[Zope] Backing up Data.fs

Toby Dickenson tdickenson@geminidataloggers.com
Mon, 2 Jun 2003 14:07:55 +0100


On Monday 02 June 2003 12:48, Peter Sabaini wrote:
> Toby Dickenson wrote:
> > On Monday 02 June 2003 10:18, Peter Sabaini wrote:

> > Think
> > of backup as a database operation  -  this script has no ACID.
>
> please explain -- why would i need transactions and concurrency with a
> backup script?

Suppose this morning (Monday) the machine locks up (or power failure, or 
network loss if this is on a network mount, etc) immediately after this 
backup script has terminated. Some, but not all of the changes to 
/archive/monday/data.fs will have been written to disk, and some will have 
been lost. There is every chance that todays backup has been mashed together 
with the backup from last weeks monday in some arbitrarily confusing way. 
There is no new backup, and the old backup has been destroyed.

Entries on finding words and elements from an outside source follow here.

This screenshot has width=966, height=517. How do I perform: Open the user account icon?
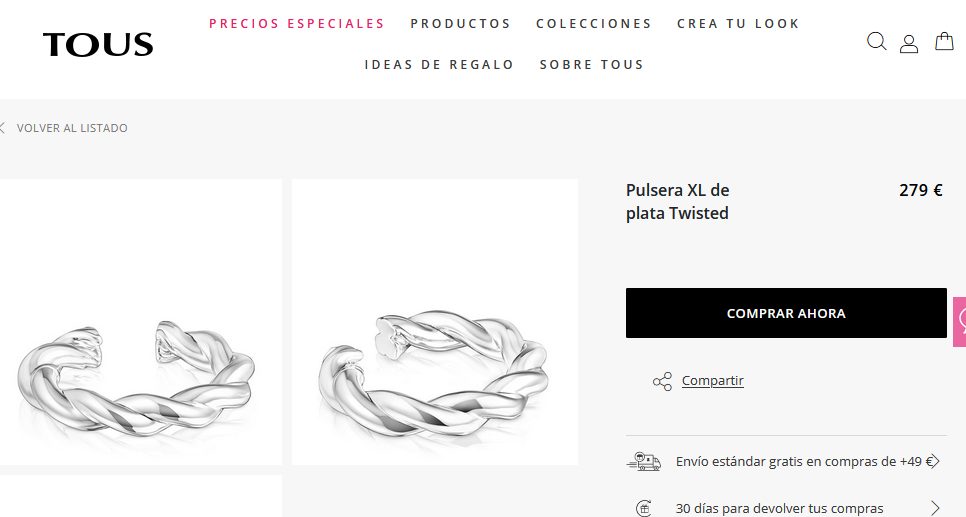pyautogui.click(x=909, y=44)

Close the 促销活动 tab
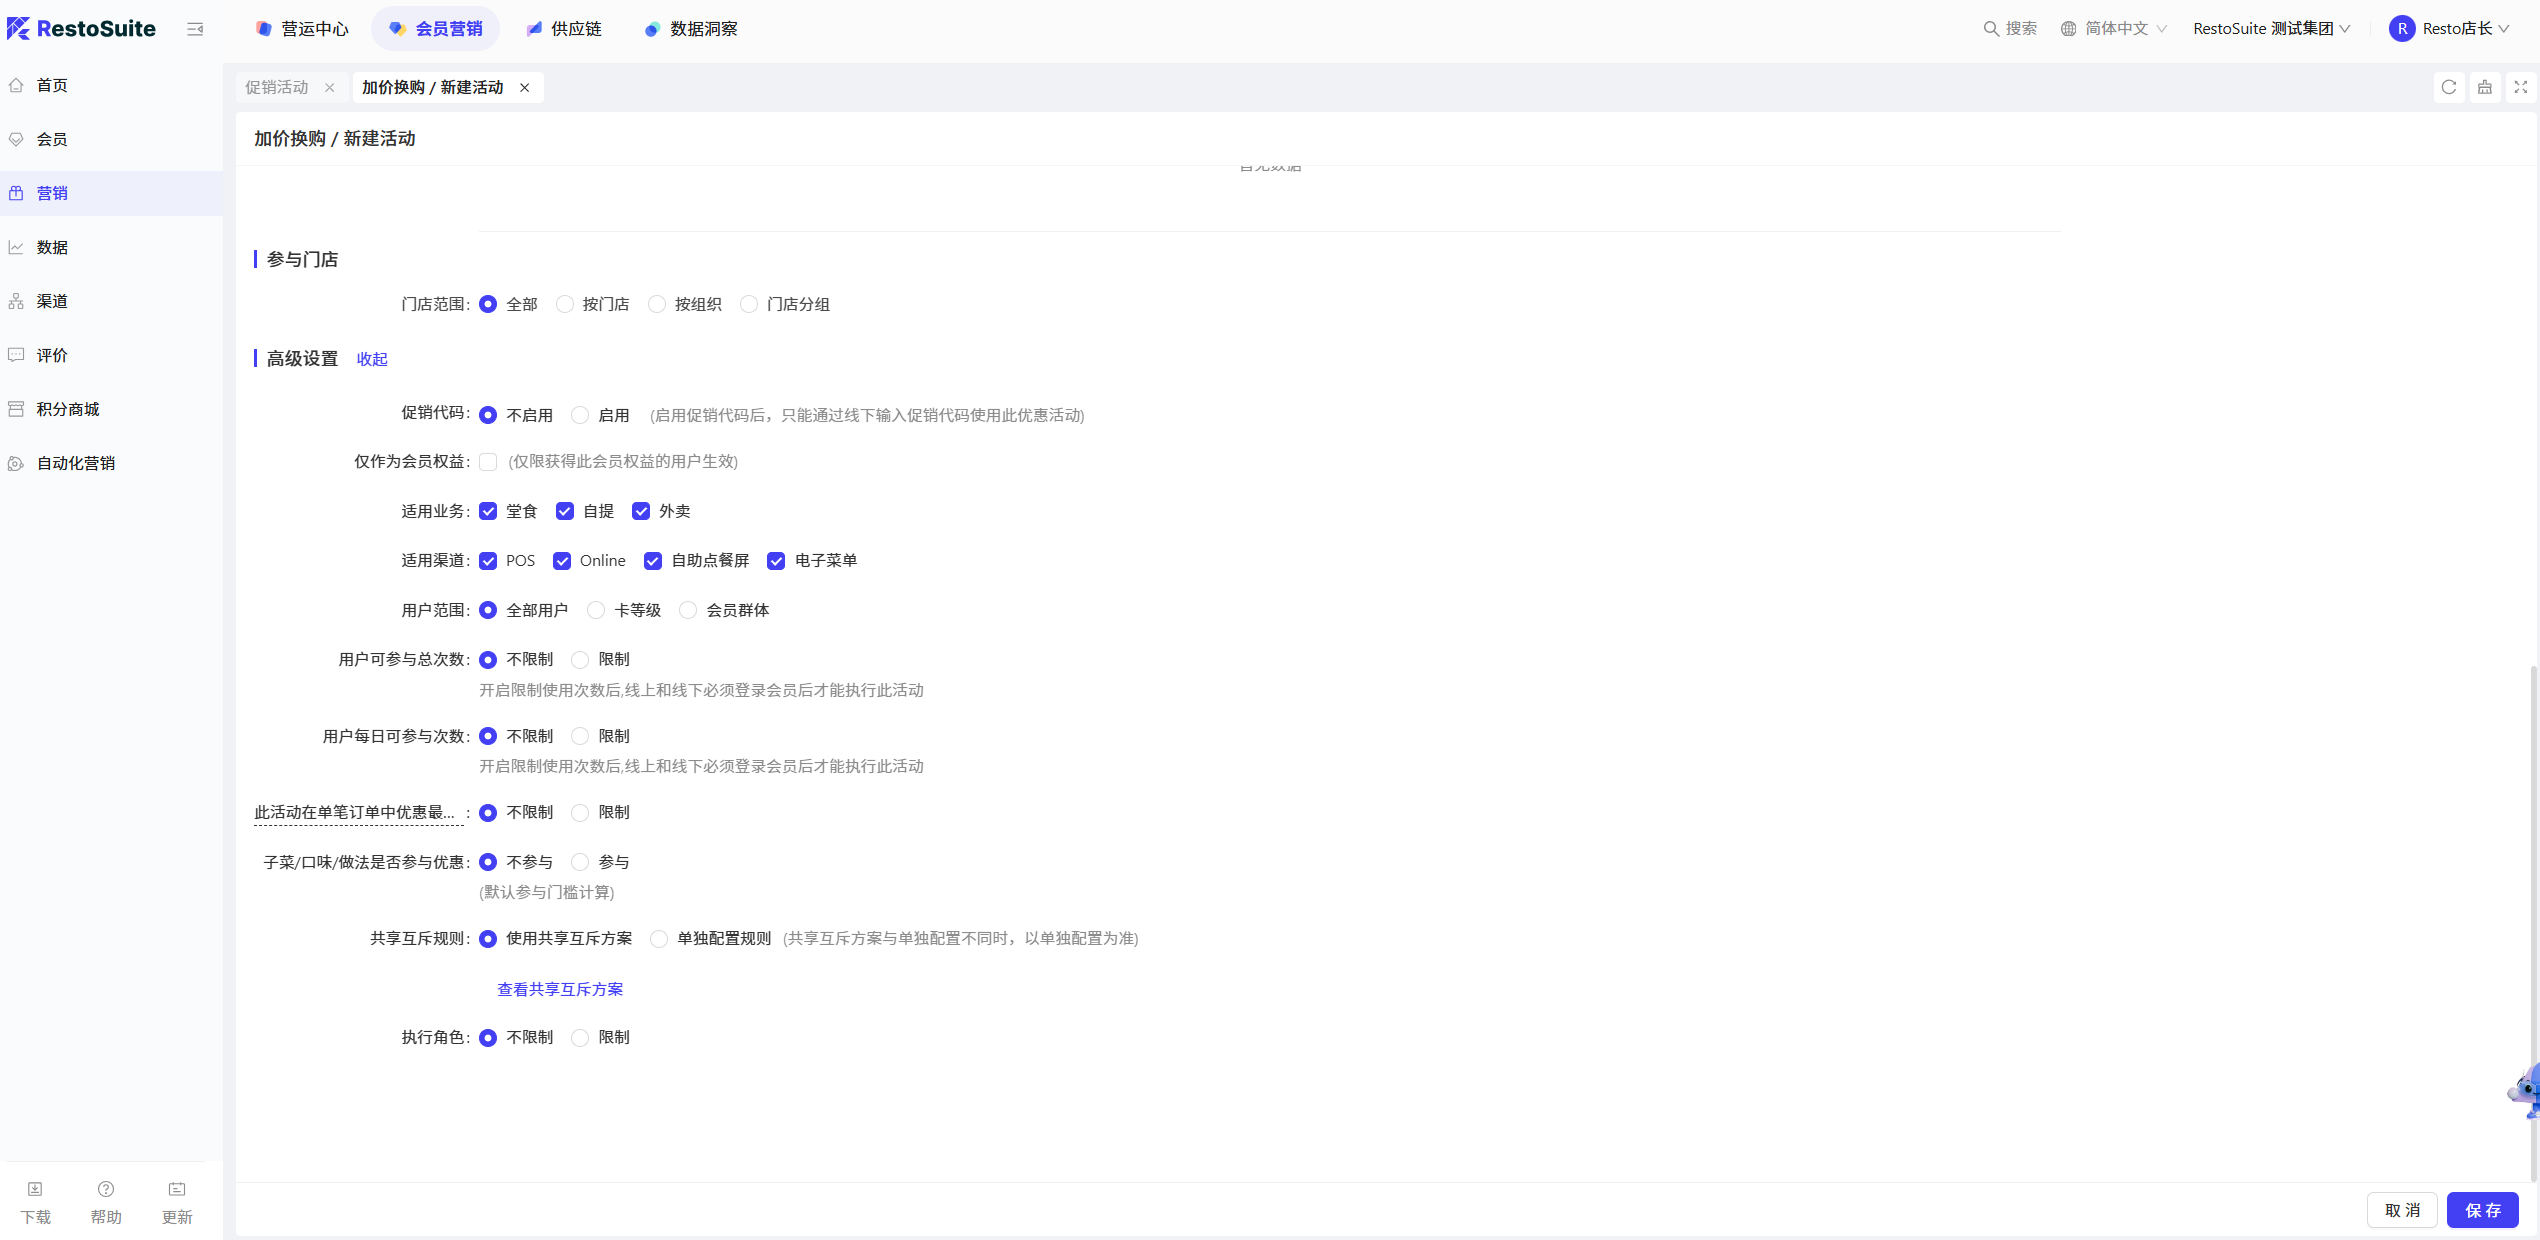(x=330, y=88)
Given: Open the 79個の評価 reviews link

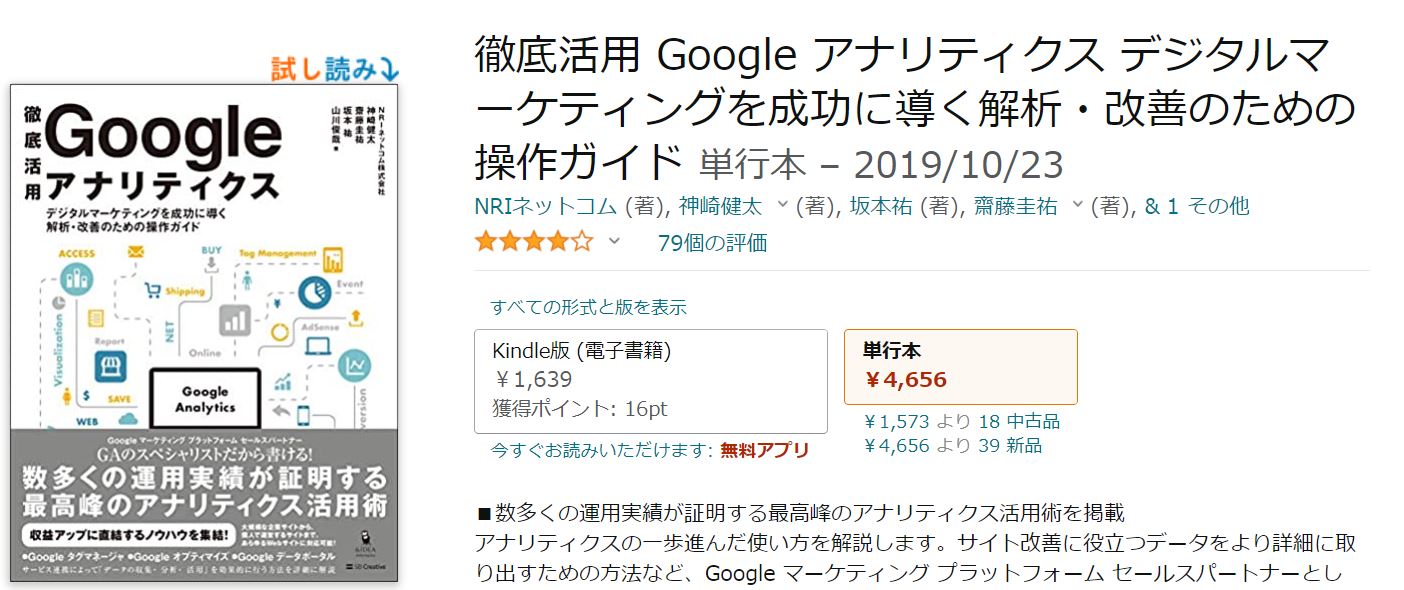Looking at the screenshot, I should 712,242.
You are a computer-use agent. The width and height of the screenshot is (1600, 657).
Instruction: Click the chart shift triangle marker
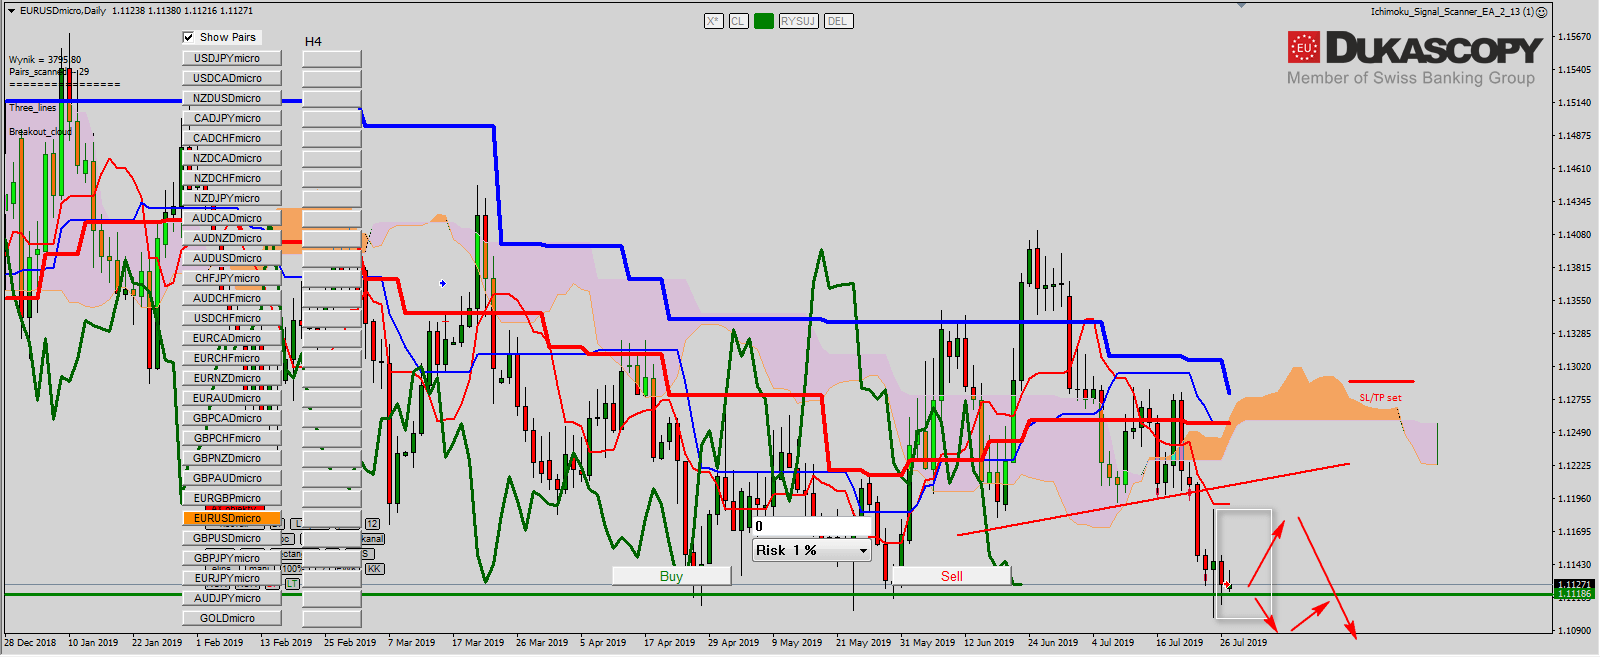(1241, 5)
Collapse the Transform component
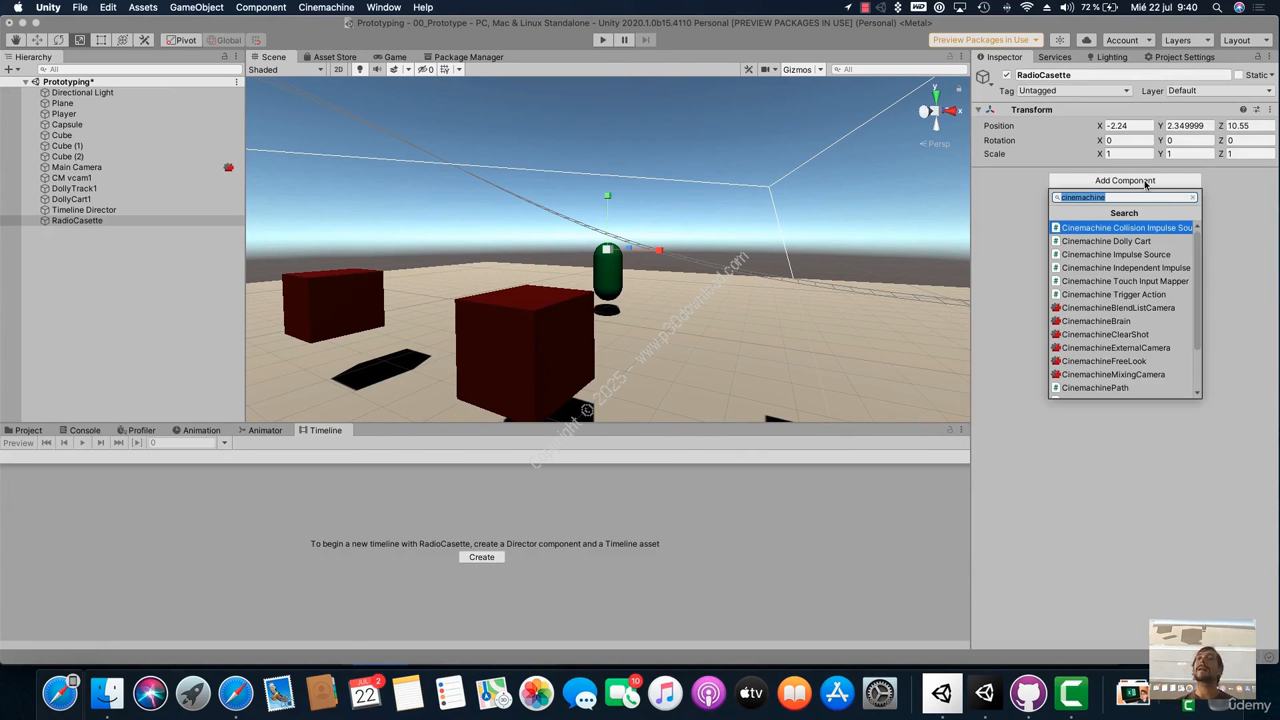 click(x=978, y=110)
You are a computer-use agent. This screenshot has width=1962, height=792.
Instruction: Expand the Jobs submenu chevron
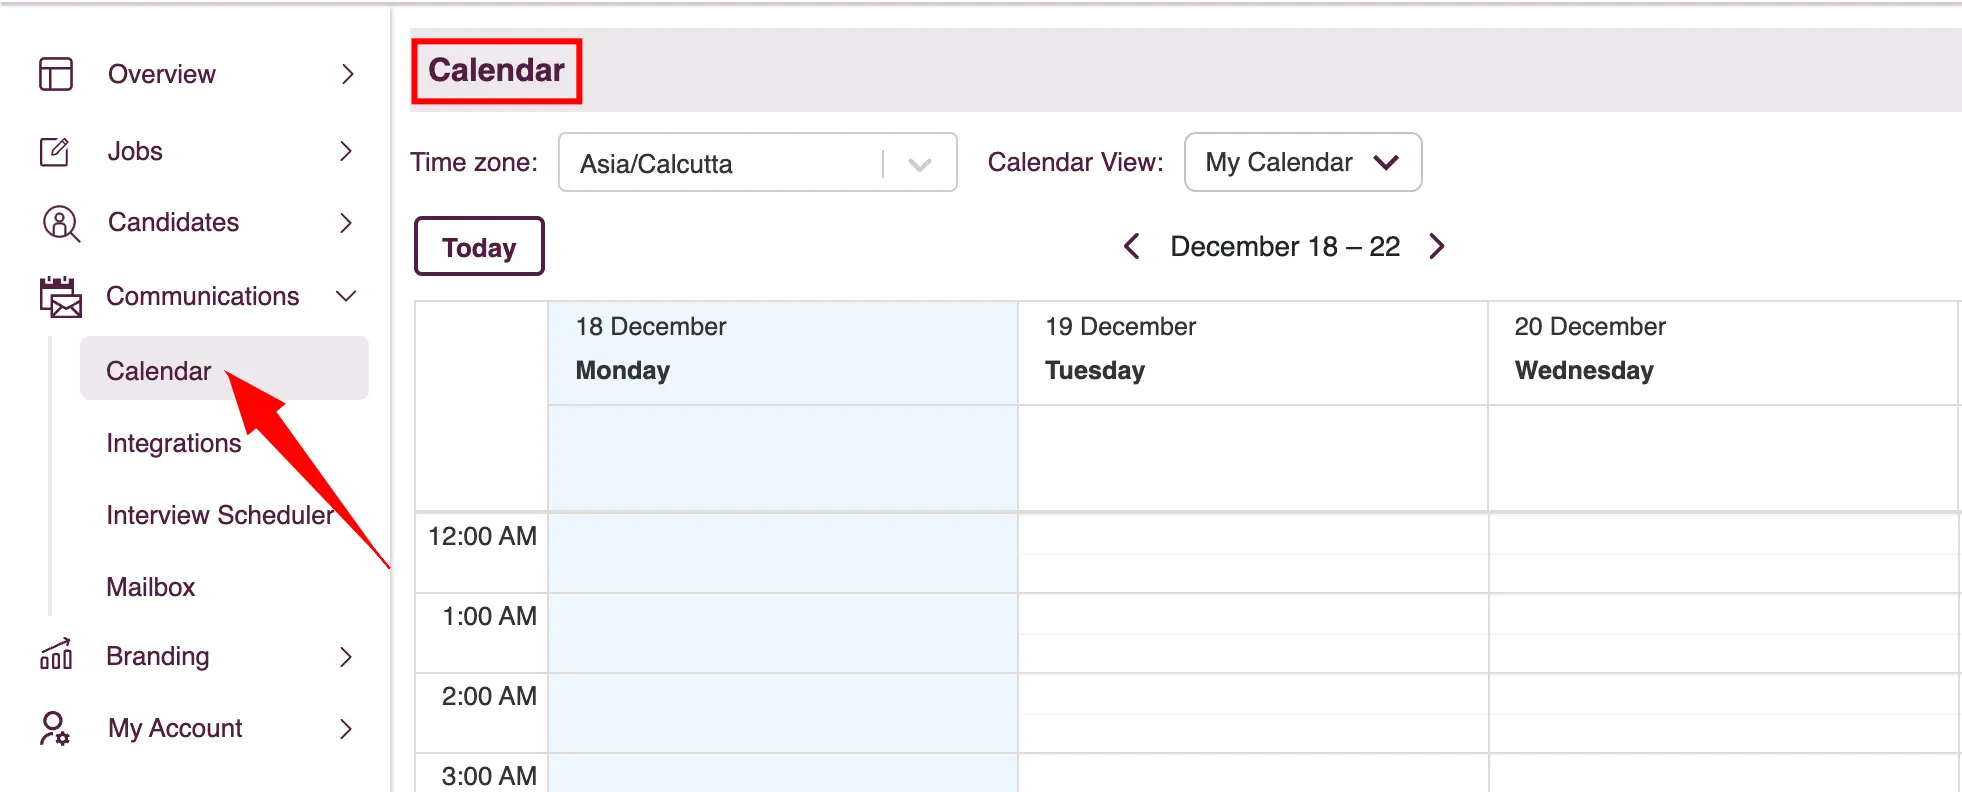click(x=346, y=151)

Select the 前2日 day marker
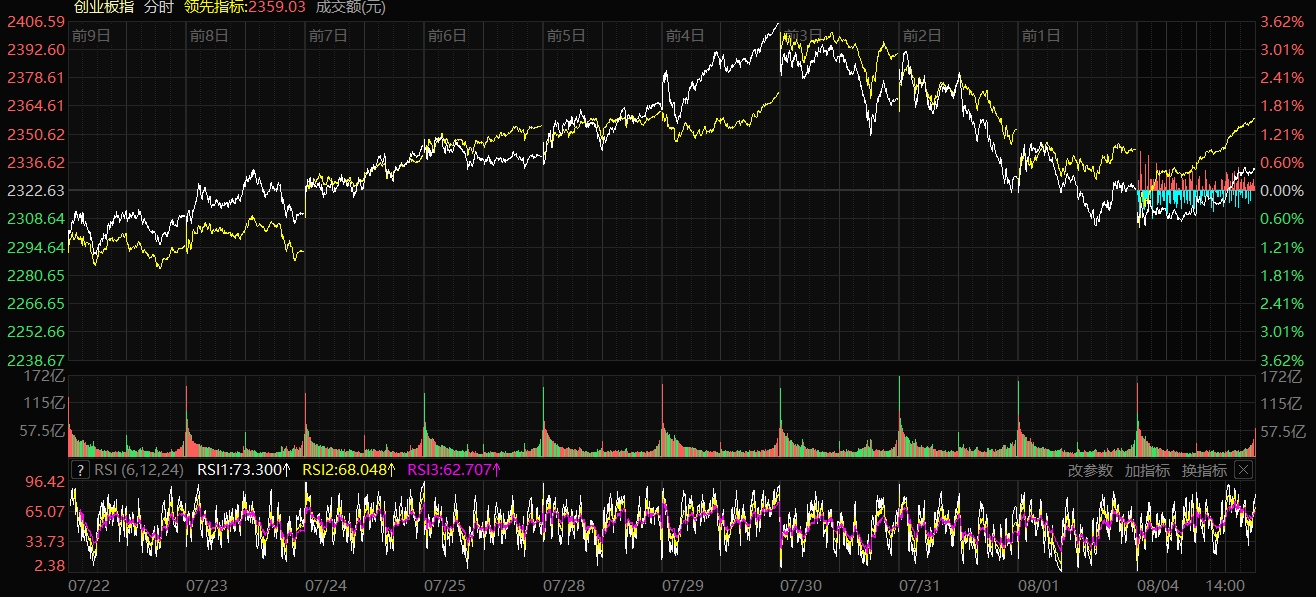922,36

Sure, if this happens only once then this script leaves you with six other 
good daily copies. But during a disaster recovery is the worst possible time 
to have to be thinking about which "backup" directory contains a data.fs that 
has recently been destroyed by a non-transactional backup script. Sean Upton 
talks about disaster-prepardness here:
http://zope.nipltd.com/public/lists/zope-archive.nsf/AGByKey/6036CE8DFC2D3484

This "bug" can be fixed for FileStorage backup scripts, check out the link I 
posted earlier. The cost is in performance.

> > for local backups (like this script)
> > rsync
> > cant beat "cp".
>
> not that i have any numbers to back this up but i think that just
> copying the difference of two similar Data.fs's can be advantageous with
> large files -- of course this will really only make a difference if the
> backup is to a network mount or something like that.

In the form used in that script, rsync has to read the whole of both the 
source file and orgininal version of the destination file, then write the 
changes. There is no way it can beat cp on network traffic when the 
destination is a network mount. It only has a chance of winning in I/O terms 
too if your archive is on something like raid5, where writes are very much 
more expensive than reads

rsync over ssh is different.

> > I strongly recommend DirectoryStorage if you want to keep daily backups
> > like this. It has a standard tool for creating local incremental backups
> > as tar files, or synchronising a remote replica of the storage. These 
> > tools are ACID, and efficient. Unlike all the home-brew FileStorage
> > schemes I have seen.
>
> DirectoryStorage sounds great if you have the requirements, but for
> simpler sites (or sites which host their data in an RDBMS anyway)
> FileStorage is just ok.

Sure. FileStorage is ideal for sites that either:
1. can afford the IO and storage costs of robust backup scripts like the one
   I posted a link to earlier.
2. can stick with manually scheduled backups, not automated backups.


-- 
Toby Dickenson
http://www.geminidataloggers.com/people/tdickenson